Racial Justice
Decode
the
Default

Technology has never been colorblind. Since the beginning of the internet, calling out racial inequities of data and algorithms means facing denials and backlash. It’s time to abolish notions of “universal” users of software and beneficiaries of digital rights.

January 2021
Decorative illustration with a black fist in the horizon An decorative illustration showing a black platform with several dots in different colors and a black fist in the horizon.
Racial Justice
Decode
the
Default

Technology has never been colorblind. Since the beginning of the internet, calling out racial inequities of data and algorithms means facing denials and backlash. It’s time to abolish notions of “universal” users of software and beneficiaries of digital rights.

January 2021

When the Blackbird web browser got its wings in 2008, its three creators didn’t anticipate there would be a backlash. News headlines about a “browser for Black people” inspired seething accusations of racism and hate email.
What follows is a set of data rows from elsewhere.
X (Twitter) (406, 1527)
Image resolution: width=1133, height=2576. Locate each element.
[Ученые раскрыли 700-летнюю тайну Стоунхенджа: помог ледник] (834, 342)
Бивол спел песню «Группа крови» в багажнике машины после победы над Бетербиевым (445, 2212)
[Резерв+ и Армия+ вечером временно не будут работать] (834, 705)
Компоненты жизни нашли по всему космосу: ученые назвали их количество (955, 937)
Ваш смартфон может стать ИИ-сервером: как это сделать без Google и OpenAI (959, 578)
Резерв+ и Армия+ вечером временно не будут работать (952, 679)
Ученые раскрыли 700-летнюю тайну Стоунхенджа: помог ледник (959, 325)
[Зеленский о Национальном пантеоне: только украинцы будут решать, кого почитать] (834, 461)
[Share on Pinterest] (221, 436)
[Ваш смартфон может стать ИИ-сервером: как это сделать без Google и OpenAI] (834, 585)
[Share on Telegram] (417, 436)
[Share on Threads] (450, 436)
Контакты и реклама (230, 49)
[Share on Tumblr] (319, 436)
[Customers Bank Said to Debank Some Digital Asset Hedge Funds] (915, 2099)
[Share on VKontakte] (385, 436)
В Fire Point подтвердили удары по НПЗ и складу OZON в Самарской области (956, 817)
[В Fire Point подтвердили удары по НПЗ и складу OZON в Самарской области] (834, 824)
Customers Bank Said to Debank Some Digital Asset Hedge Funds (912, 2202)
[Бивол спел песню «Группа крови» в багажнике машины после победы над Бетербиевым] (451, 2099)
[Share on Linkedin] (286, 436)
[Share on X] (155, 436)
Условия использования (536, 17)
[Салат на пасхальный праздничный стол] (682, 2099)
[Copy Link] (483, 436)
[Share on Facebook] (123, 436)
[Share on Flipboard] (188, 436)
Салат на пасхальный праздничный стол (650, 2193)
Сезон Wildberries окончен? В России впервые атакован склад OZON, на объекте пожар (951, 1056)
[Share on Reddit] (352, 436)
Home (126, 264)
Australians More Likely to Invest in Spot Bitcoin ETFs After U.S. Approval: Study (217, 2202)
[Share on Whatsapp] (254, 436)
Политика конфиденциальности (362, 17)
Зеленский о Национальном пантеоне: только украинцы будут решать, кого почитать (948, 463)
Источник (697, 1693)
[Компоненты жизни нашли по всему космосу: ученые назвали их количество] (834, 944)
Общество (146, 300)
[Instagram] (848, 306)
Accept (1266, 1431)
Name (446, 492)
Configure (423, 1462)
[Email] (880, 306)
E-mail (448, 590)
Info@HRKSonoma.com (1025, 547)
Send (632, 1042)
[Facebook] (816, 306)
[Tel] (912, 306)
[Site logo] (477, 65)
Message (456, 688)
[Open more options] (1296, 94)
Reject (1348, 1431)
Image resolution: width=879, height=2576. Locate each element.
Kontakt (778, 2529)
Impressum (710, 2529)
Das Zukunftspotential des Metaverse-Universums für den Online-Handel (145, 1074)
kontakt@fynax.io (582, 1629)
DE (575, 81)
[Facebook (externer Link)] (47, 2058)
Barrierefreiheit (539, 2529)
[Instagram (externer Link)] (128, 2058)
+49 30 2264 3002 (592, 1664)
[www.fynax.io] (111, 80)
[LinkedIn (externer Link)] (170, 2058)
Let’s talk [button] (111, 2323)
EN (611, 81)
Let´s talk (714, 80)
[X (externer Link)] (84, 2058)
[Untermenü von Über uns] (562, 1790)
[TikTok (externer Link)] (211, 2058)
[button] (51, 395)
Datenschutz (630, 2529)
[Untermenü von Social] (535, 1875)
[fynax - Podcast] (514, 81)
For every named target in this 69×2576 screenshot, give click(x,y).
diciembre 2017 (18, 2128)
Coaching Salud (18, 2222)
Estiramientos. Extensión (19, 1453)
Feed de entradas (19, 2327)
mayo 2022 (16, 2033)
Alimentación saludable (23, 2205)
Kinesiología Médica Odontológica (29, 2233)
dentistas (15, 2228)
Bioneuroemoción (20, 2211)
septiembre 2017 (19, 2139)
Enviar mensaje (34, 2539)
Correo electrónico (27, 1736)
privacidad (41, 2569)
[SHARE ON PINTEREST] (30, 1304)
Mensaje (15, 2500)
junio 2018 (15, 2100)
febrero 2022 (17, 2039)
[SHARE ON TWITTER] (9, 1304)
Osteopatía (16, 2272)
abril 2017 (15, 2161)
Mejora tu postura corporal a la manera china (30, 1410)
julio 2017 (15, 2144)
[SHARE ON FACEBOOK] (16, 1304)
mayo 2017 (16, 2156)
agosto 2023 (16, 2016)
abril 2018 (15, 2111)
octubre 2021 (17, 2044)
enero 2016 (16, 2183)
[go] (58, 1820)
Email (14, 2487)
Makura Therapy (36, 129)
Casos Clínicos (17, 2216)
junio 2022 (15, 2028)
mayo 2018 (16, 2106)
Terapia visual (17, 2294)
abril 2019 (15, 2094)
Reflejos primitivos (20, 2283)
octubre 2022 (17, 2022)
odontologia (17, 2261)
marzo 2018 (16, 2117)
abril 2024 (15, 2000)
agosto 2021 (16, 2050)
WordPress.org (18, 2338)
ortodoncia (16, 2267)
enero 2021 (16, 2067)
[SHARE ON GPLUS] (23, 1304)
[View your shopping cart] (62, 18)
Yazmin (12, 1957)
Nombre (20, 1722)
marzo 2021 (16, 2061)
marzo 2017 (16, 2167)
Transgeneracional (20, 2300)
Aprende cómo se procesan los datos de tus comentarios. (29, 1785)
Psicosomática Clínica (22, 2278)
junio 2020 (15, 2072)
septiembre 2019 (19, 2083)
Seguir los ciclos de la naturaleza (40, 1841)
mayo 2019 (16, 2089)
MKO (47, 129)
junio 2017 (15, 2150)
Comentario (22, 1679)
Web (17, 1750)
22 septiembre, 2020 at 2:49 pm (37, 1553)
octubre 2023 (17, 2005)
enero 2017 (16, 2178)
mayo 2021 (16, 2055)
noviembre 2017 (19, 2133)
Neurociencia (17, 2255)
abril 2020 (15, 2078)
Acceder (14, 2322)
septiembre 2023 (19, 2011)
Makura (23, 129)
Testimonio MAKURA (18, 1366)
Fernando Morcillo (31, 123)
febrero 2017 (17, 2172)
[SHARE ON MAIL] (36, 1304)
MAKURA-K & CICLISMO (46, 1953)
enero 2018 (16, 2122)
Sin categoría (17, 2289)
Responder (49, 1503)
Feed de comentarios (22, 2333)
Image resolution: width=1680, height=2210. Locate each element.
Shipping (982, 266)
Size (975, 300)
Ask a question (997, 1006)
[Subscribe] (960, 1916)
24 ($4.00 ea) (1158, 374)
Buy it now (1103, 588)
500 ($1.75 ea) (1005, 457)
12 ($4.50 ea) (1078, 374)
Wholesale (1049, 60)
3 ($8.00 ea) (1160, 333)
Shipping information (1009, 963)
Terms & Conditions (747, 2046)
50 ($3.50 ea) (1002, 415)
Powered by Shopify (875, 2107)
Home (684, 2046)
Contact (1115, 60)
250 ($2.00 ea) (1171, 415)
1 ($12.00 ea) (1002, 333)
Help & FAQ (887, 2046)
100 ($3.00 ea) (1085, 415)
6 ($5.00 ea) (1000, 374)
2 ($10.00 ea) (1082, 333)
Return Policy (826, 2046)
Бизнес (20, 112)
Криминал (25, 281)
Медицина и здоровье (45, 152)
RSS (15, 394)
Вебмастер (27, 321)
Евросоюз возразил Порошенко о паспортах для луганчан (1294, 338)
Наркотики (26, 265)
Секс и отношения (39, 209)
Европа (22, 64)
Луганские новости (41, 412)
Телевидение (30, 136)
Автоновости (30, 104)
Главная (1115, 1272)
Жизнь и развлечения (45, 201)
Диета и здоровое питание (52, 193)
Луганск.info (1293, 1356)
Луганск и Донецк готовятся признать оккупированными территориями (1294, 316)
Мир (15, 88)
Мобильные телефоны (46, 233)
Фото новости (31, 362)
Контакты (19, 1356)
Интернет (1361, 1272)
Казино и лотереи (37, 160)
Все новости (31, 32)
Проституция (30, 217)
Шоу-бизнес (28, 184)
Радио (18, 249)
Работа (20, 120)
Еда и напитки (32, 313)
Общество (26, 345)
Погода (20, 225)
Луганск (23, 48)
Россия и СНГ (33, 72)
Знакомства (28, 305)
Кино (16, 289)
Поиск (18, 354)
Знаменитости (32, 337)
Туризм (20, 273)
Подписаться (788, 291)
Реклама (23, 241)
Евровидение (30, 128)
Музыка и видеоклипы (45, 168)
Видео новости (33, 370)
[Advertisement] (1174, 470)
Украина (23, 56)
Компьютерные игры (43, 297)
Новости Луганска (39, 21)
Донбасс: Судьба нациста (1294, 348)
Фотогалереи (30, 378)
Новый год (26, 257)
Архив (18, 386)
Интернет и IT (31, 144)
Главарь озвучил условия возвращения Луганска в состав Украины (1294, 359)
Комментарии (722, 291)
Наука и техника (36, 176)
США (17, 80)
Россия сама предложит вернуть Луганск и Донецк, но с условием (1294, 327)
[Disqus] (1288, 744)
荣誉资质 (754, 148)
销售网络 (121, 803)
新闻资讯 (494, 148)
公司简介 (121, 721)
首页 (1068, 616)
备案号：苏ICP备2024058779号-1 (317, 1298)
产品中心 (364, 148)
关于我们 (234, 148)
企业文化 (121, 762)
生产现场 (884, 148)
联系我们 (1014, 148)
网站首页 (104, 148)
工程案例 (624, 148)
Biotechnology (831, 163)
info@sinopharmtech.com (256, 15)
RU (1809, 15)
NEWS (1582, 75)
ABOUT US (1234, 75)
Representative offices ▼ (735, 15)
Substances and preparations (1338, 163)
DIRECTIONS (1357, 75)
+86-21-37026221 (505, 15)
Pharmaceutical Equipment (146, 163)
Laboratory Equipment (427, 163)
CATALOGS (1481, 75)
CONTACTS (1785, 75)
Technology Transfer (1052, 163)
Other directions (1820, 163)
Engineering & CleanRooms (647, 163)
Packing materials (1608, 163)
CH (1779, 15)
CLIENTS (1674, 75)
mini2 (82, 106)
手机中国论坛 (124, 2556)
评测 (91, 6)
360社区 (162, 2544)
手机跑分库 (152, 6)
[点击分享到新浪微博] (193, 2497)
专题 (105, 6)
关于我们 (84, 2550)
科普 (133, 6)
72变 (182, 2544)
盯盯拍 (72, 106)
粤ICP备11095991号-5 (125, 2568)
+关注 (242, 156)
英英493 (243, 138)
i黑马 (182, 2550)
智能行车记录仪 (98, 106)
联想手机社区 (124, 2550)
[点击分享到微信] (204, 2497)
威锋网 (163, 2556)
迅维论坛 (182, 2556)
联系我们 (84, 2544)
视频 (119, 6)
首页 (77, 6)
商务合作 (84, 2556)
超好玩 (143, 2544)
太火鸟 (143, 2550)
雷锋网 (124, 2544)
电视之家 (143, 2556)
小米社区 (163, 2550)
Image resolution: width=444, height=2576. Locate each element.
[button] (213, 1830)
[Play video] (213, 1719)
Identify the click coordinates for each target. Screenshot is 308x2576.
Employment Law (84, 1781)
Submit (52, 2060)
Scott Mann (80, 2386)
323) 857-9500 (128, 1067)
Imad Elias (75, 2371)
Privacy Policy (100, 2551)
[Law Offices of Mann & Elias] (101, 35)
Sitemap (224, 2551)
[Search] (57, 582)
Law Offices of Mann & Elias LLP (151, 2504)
The three friends and internet entrepreneurs saw an opportunity to surface African American news websites and blogs in new browser windows with hashtags and a custom Google search of a curated list of Black media websites and blogs. “People would ask, ‘Where is the Whitebird browser’?” says Arnold Brown, a co-founder of Blackbird with Ed Young and Frank Washington.

In an article that chronicles Blackbird’s rise and fall, Brown writes that their software (based on open Firefox code) was downloaded 300,000 times in the first few months, but that even some in the African American community felt that it promoted “self-segregation.” He believes their experiment to uplift Black media online was so misunderstood because many didn’t see the problem. “The internet was supposed to be colorblind,” he says.

When you open a typical browser window and begin an internet search query, what you see on the first page of results is a reflection of relative popularity as well as profit driven hierarchy. On Google (which has a near 90% global market share for search), it usually includes paid results backed by the largest dollar amount and content created by Google itself. The basic logic of what to privilege evolved from identifying what pages were most clicked and linked to by others on the web, easily leading to a ‘mainstream’ bias.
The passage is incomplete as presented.